Symphony # 6 in F Major, Op. 68 "Pastoral" 

1. Allegro ma non troppo
2. Andante molto mosso
3. Allegro
4. Allegro
5. Allegretto

---------------------

Post what recording you are going to listen to giving details of Orchestra / Conductor / Chorus / Soloists etc - Enjoy!


----------



## Vesteralen (Jul 14, 2011)

I once learned a new word from reading an LP review of the "Pastoral" as performed by Hans Schmidt-Isserstedt and, I believe it was the Vienna Philharmonic on London (Decca). The reviewer said everything was played well, but it was a bit "demure". I was 21 years old at the time and I had never heard the word "demure" before.

I don't know if I'll have the time to participate this week, but I know I have the Bernstein and Szell versions. I'm hoping I've got Steinberg. If I do, and I have time, I'll do that one.


----------



## Mahlerian (Nov 27, 2012)

I think I'll participate this week. Sorry I didn't last week, but I've heard the Dvorak 9th too many times to want to hear it again just then.

I'll go for Tennstedt/London Philharmonic on this one.


----------



## realdealblues (Mar 3, 2010)

I've been looking through my collection all day today trying to decide with 6th I hadn't heard in a while.

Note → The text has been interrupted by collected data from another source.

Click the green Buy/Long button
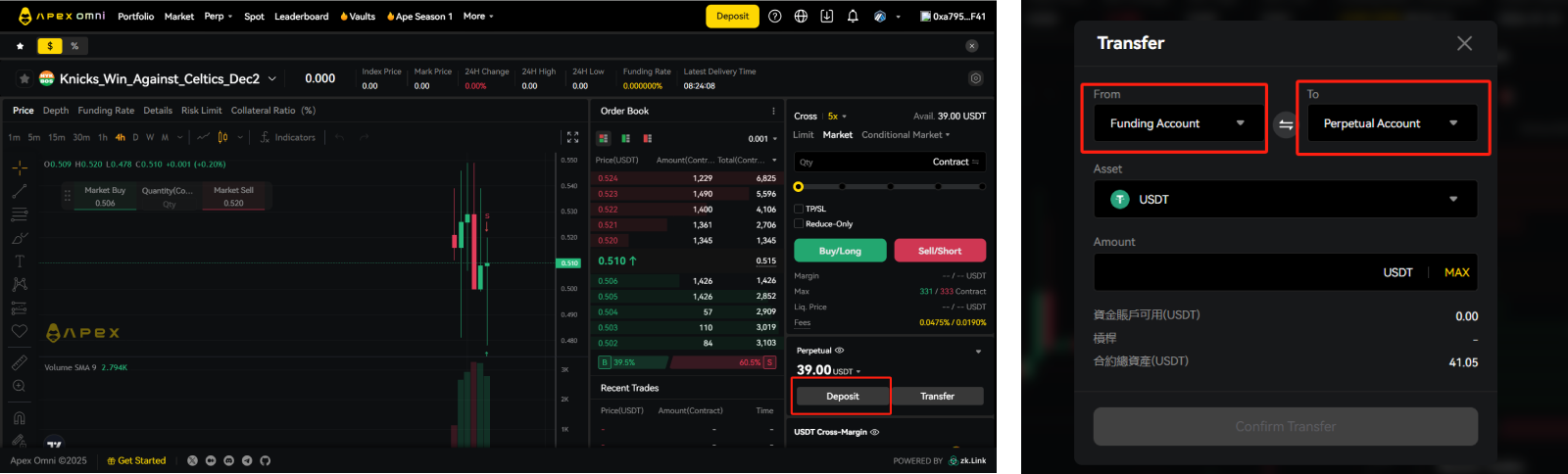The height and width of the screenshot is (474, 1568). click(840, 251)
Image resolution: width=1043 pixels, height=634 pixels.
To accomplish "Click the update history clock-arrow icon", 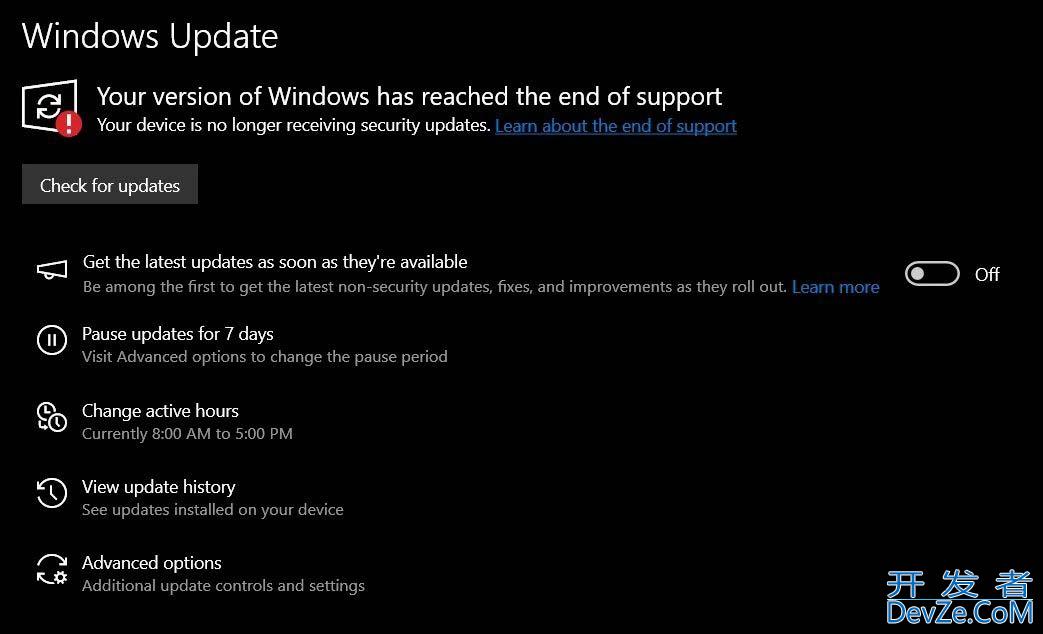I will pos(52,493).
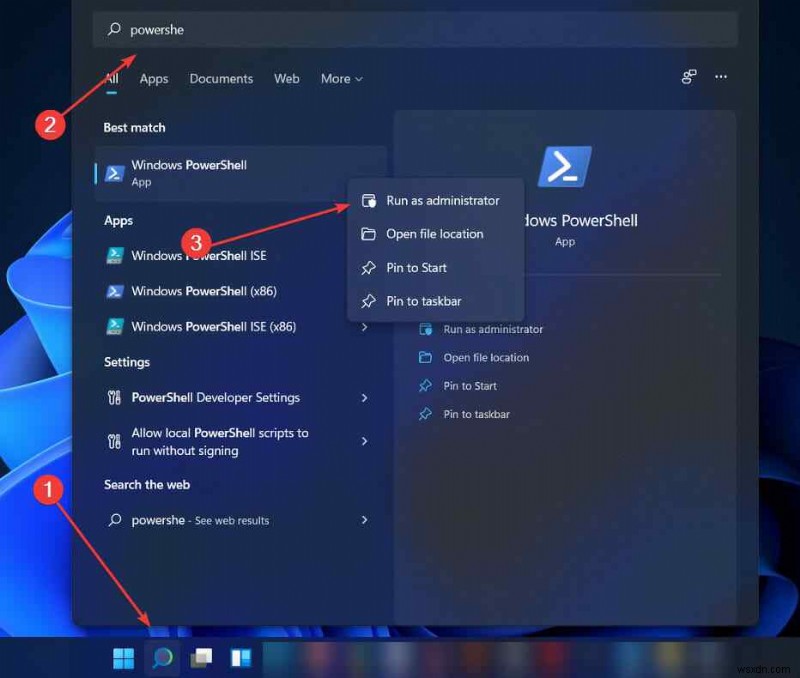Click the PowerShell Developer Settings icon
800x678 pixels.
pyautogui.click(x=113, y=397)
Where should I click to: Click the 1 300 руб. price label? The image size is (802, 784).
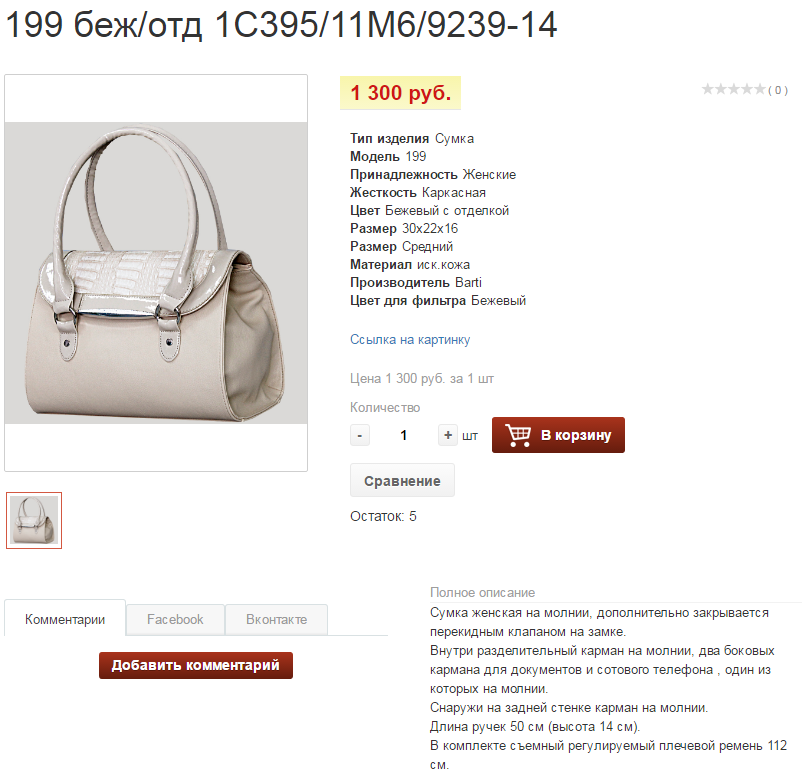point(400,93)
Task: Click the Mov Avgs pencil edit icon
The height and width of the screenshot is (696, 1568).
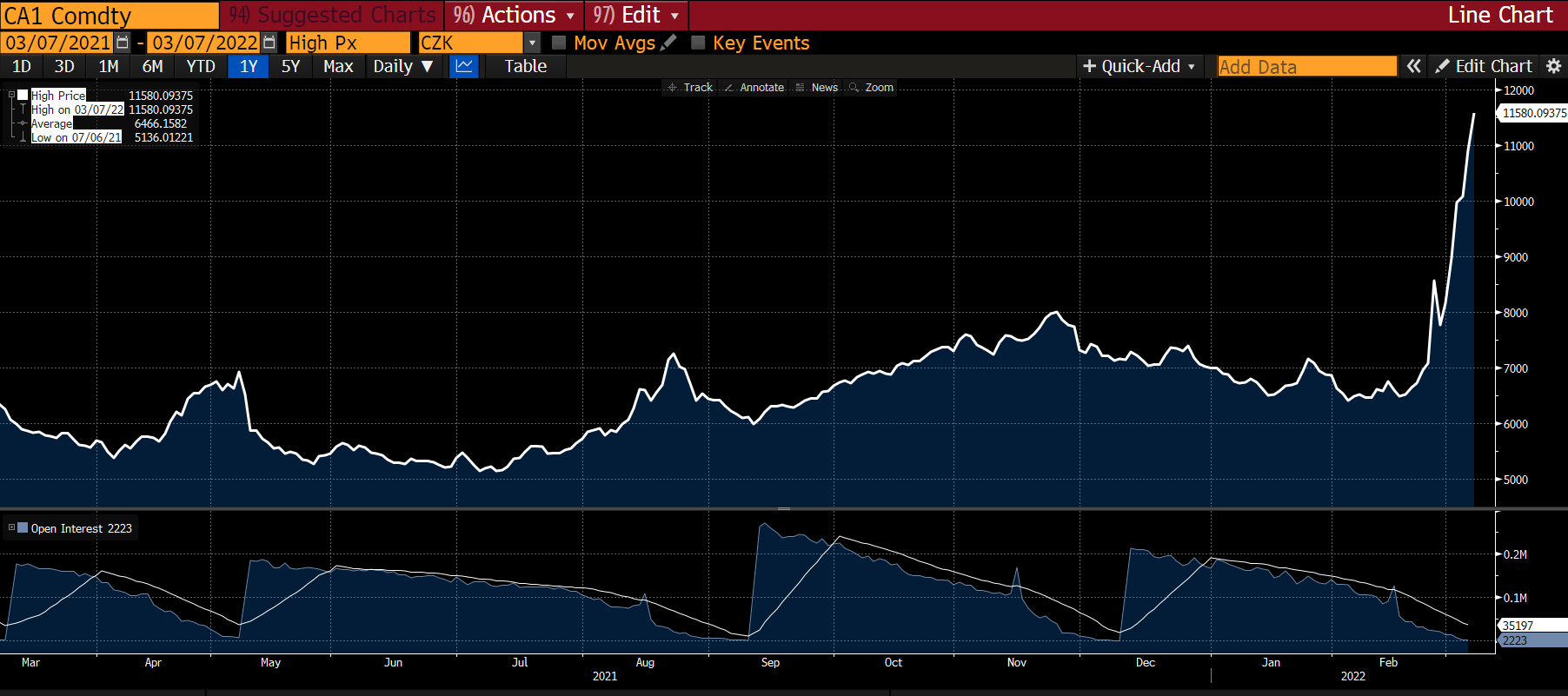Action: pos(668,43)
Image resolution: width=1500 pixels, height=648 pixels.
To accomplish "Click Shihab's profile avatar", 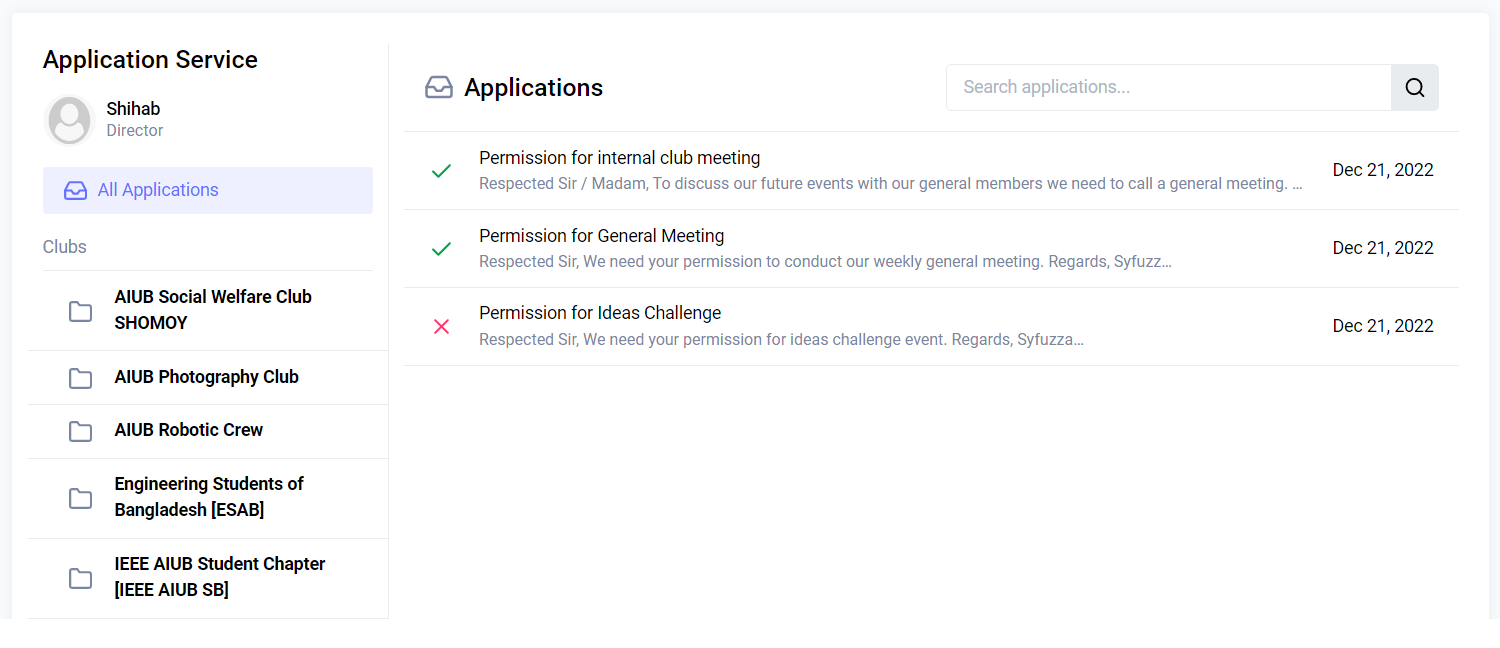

I decided I'm going to listen to:
Herbert Von Karajan with the Berlin Philharmonic (1976)


----------



## Guest (Sep 27, 2013)

I'll participate, but can't decide yet which recording to go with. These are my options:

Vanska/Minnesota
Szell/Cleveland
Zinman/Zurich
Klemperer/Philharmonia

I am tempted to go with Zinman, as I haven't listened to that one in a while.


----------



## AClockworkOrange (May 24, 2012)

I'm going with a DVD for this one, Leonard Bernstein conducting the Wiener Philharmoniker.


----------



## Bas (Jul 24, 2012)

I will participate. I have nothing to choose from as I own only one recording of the 6th - of all Beethoven's symphonies for that matter: The HIP performance by Frans Brüggen and his Orchestra of the 18th century.


----------



## KenOC (Mar 7, 2011)

For many (and myself as well), the finest Pastoral is Bruno Walter with the Columbia Symphony Orchestra. The bad news: You can only get the Sony remaster as a download. The good news: The whole set of remastered symphonies is nine bucks.

http://www.amazon.com/Beethoven-Vol..._shvl_album_2?ie=UTF8&qid=1380318099&sr=301-2


----------



## joen_cph (Jan 17, 2010)

Among those I know with a relatively fast first movement - Paray, Dorati/LSO, Scherchen & Bernstein/NYPO, I picked the Dorati/LSO, a bit of a random choice though, but probably the one with the best sound.


----------



## Mika (Jul 24, 2009)

Now playing : Blomstedt & Dresden Staatskapelle


----------



## Mahlerian (Nov 27, 2012)

Listened to Tennstedt with the London Philharmonic. It's a solid reading in early digital sound, a bit on the faster side in the outer movements, but a good reading nonetheless, if not exactly revelatory.


----------



## Celloman (Sep 30, 2006)

This is my favorite Beethoven symphony. I think I'll listen to the Karajan 1963.


----------



## Vesteralen (Jul 14, 2011)

Steinberg/Pittsburgh Symphony Capitol/EMI 1952.

As usual, there's nothing fussy about Steinberg. He makes the first movement a brisk walk rather than a slow ramble, but nothing seems forced or hectic. It just moves along very nicely. He is able to take the repeats in both the first and last movements this way without boring the listener. 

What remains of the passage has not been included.